The cable was posted on the Professional Pilots Rumour Network by user ‘Sunfish’ earlier this morning and was sent by the US Embassy in Canberra to various parties in the US Government and its aviation safety administration on December 7, 2009.

It was sent soon after an audit by a US Federal Aviation Administration team of CASA between November 30 and December 4, 2009, to determine if Australia met the standards required to remain a top tier state under the rules of  the UN body, the International Civil Aviation Organisation or  ICAO.  CASA failed to satisfy that preliminary audit.

The FAA team had arrived in Canberra late in November 2009  to follow up on earlier adverse findings by ICAO inspectors, which had been reported in May 2009 in Plane Talking, here and here. 

The cable details a scenario in which an Australian air safety administration downgrade could have been subsequently confirmed by the end of February last year and officially published by the FAA in mid March.

This was however averted by what Plane Talking understands to have been diplomatic pressure in Washington DC and a sharp rise in funding for CASA under its new director of air safety John McCormick stapled to an extensive set of commitments to remedial actions which CASA continues to work on meeting and sustaining.

CASA is in the midst of unprecedented regulatory reform and is clearly working to very tough deadlines to fix what is not widely acknowledged to have been decades of incompetence and neglect but which were bad enough for the FAA downgrade to be described in the cable as a worst case scenario that could have been confirmed publicly  by the US regulator as early as March of last year.

Since this close call CASA has demonstrated its toughness by suspending Tiger Airways flights in July and early August of this year and is been reported here as having threatened other larger Australian carriers with the issuance of a show cause notice against their air operator certificates unless they promptly respond to and comply with any of its concerns as or when they arise.

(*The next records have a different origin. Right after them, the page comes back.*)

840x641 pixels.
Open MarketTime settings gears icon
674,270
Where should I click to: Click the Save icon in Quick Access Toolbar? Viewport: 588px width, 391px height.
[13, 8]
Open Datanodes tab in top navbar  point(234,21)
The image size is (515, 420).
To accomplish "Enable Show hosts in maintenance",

Under US laws, American airlines are not allowed to put their booking codes over services flown by the airlines of countries with inadequate or ineffective administration of air transport safety standards.  Nor are the airlines of such countries allowed to fly new services to the US, and those that were already being flown would come under enhanced surveillance and safety compliance checking by FAA inspectors.

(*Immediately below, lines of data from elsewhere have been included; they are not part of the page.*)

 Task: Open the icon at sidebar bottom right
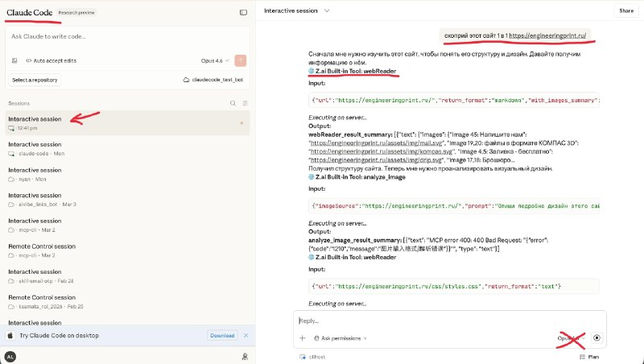pos(244,355)
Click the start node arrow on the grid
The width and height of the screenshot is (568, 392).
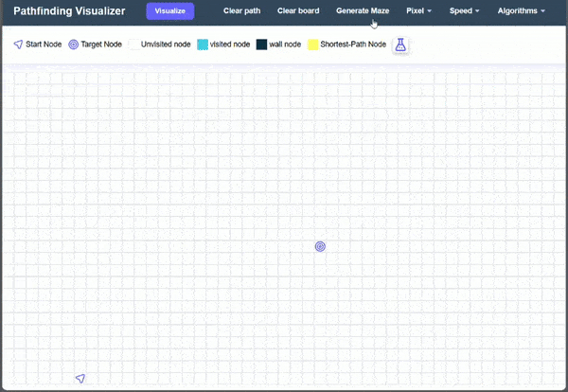(x=80, y=379)
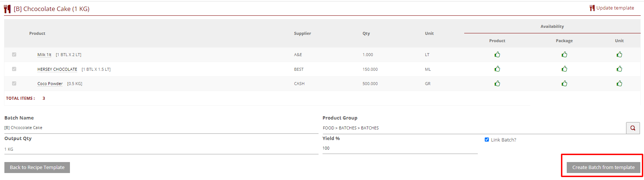Viewport: 644px width, 180px height.
Task: Toggle the HERSEY CHOCOLATE row checkbox
Action: coord(14,69)
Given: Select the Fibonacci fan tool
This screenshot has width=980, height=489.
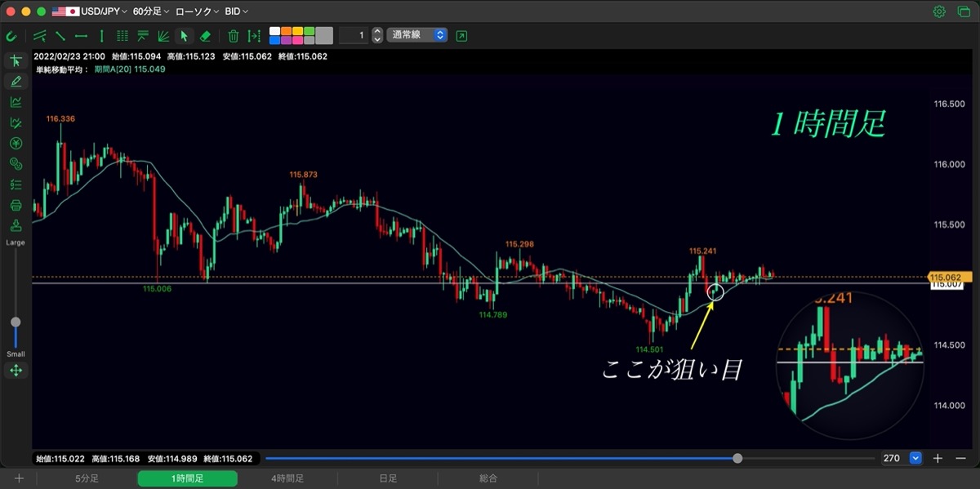Looking at the screenshot, I should click(x=163, y=36).
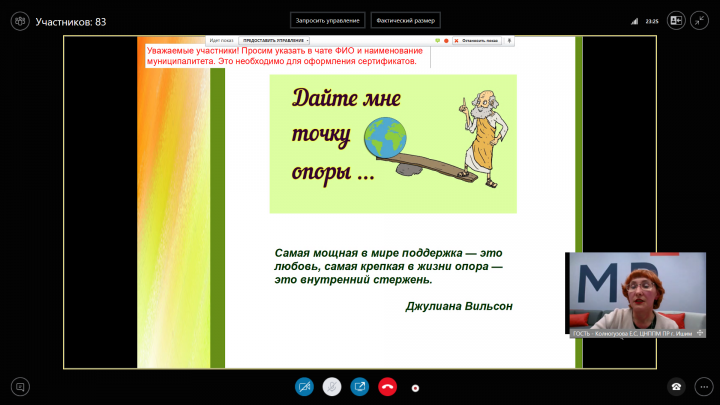This screenshot has width=720, height=405.
Task: Click 'Запросить управление' button
Action: [326, 20]
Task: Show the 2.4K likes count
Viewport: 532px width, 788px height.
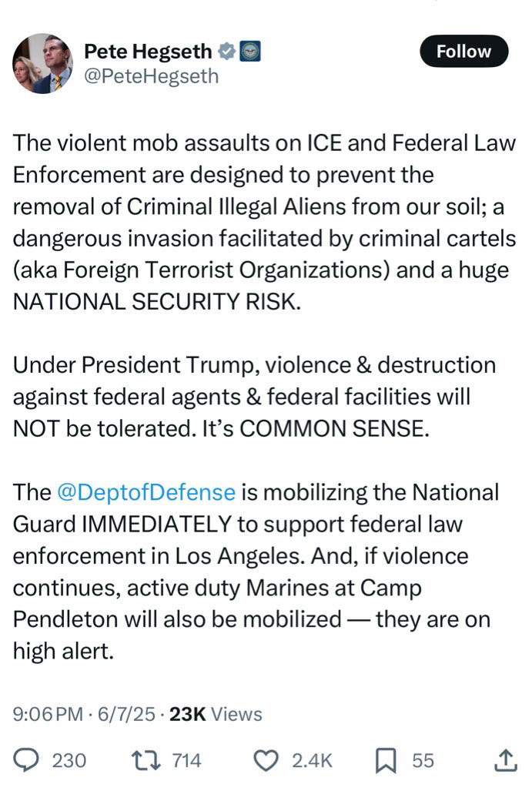Action: (x=313, y=761)
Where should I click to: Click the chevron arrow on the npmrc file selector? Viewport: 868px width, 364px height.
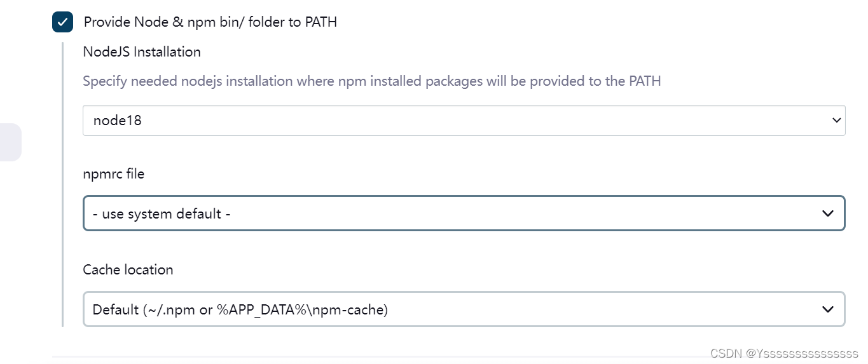827,213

The consequences for both Qantas and Virgin Blue subsidiary V Australia of such a downgrade of Australian air safety standards from Level 1 to Level 2 early in 2010 as indicated in the leaked cable would have been commercially disastrous.

The FAA audit that Australia initially failed to satisfy came after decades in which the Australian policy setting had been to trust the major carriers to do the right thing, and to devote disproportionate CASA resources to prosecuting breaches by general aviation and third tier regional operations.

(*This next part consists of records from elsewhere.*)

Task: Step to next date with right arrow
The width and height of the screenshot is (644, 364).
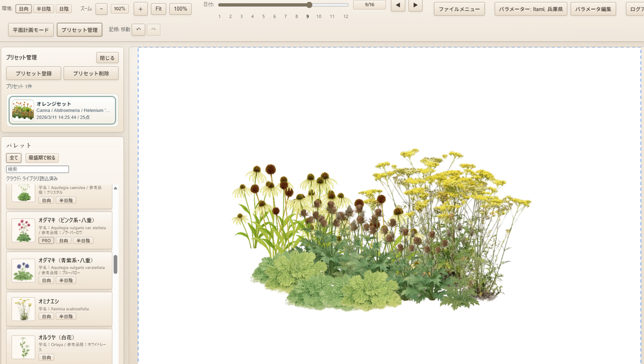Action: (415, 5)
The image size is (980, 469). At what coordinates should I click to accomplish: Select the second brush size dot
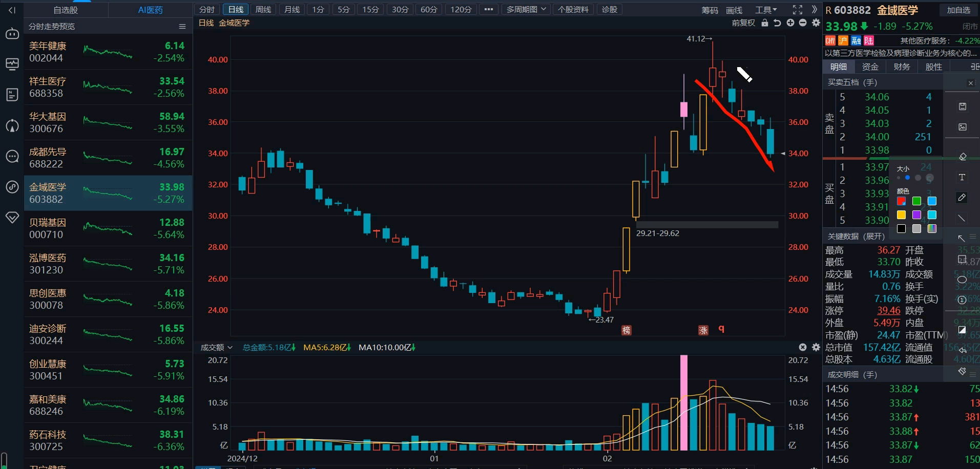click(907, 178)
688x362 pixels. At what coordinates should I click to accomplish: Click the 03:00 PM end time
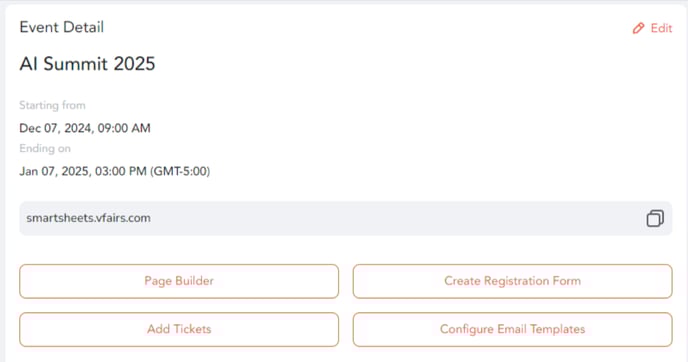click(121, 171)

However even there CASA had been a failure, as demonstrated by its determined unwillingness to impose safety compliance on the known yet tolerated dangerous operations of Transair before one of its flights crashed on approach to the Lockhart River strip in  far northern Queensland in 2005, killing all 15 people on board.

That accident, a rising sense of unease over serious Qantas and Jetstar incidents, and the FAA process that followed up and confirmed the ICAO findings, had all set up CASA for serious change by the time the 2010 Federal Budget threw long overdue additional funding at the safety regulator.

In May 2009, after being leaked the ICAO findings that lead to the FAA actions, Plane Talking reported:

The International Civil Aviation Organisation (ICAO) audit of safety oversight in Australia isn’t a pretty read.

There are a number of findings about the regulator, the Civil Aviation Safety Authority (CASA) and the Australian Transport Safety Bureau (ATSB), the incident and accident investigator, and AirServices Australia, that reflect poorly on their performance, and therefore on their governmental and managerial oversight.

… for close on ten years prior to this (ICAO) audit the safety leadership and diligence of Australia in terms of air safety standards was a myth, and more the result of luck than rigor.

With luck, and hard work, the luck referred to will not run out before the CASA reforms are completed.